Son premier ouvrage, Bonne Espérance conquiert la critique, le 1er août 1939, André Fontanas écrit dans le Mercure de France "voici (...) qui est la marque probable qu'une oeuvre belle et d'essence plus profonde sera, un jour, réalisée par ce poète nouveau"

Preuves à l'appui, le critique cite

"Le bonheur d'aimer

est dans la bouteille

"Je dors et je veille"

Ah ! qu'il est amer

Le bonheur d'aimer.

Vient la guerre et le temps de l'engagement, se jouant de l'acronyme, il baptise sa revue, PC (les poètes Casqués) que l'on peut lire aussi Parti Communiste ou Poste de Commandement. A l'instar de Gabriel Celaya , il pense que "la poésie est une arme chargée de futur."

La censure de Vichy ne s'y trompera pas qui lui écrit "Toutefois, ces clins d'oeil complices au lecteur averti tendant à se multiplier, je me vois dans l'obligation d'en limiter les abus."

Dans une dédicace, Paul Eluard écrit : "A Pierre Seghers qui outrepassa avec désinvolture tout ce qui nous était permis,"

Le futur le portera en 1953, à publier Liberté j'écris ton nom de Paul Eluard illustrée par Fernand Léger.

L'ouvrage est riche en citations, dédicaces, photos et documents (lettres, cartes postales, couvertures des différentes collections dont la célèbre collection carrée).

Cocteau, Rimbaud, Lorca, Rilke, mais aussi Walt Whitman et Francis Jammes ainsi que Milosz, une double page (60 et 61) illustre le parti pris d'universalité de Seghers.

Innovateur génial, Pierre Seghers se lance dans l'édition de disques avec ce microsillon regroupant des poèmes d'Eluard dits par Gérard Philippe en 1958.

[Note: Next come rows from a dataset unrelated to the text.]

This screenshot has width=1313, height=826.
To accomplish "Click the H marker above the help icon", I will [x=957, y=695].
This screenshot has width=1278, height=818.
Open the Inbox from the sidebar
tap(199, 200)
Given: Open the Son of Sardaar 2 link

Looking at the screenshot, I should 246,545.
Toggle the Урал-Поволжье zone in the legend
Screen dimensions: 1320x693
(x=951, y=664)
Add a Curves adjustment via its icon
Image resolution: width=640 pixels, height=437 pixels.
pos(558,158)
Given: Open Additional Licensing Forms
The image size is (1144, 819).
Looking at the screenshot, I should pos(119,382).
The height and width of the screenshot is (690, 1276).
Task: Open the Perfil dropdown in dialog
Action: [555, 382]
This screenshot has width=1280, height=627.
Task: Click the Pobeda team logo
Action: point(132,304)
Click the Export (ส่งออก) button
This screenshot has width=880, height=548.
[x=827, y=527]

La collection autour du Monde s'ouvre aux poètes de la planète, Anna Akhmatova, Yannis Ritsos, Vinicius de Moraes pour n'en citer que trois.

Un titre de chapitre, "40 ans d'édition, 400 monographie" résume à lui seul la carrière flamboyante de Seghers.

Poésie, Musique, Cinéma, Politique se cotoient avec Les cousins (le roman tiré du film de Chabrol avec JC Brialy), Alain Robbe-Grillet par André Gardies et JF Kennedy par Maurice Werther.

Le lecteur des productions Seghers se voit proposer un regard complet sur son environnement, social politique et culturel, loin de l'information insipide des media de l'époque.

La dernière partie évoque l'auteur Pierre Seghers.

"Je suis celui

d'un seul moment qui durera toute la vie"

"un blé venu des sarcophages

né pour ensemencer et faire d'autres grains

du secret qui n'est rien, un homme, une misère"

Ecrit-il dans le poème Dis-moi, ma vie.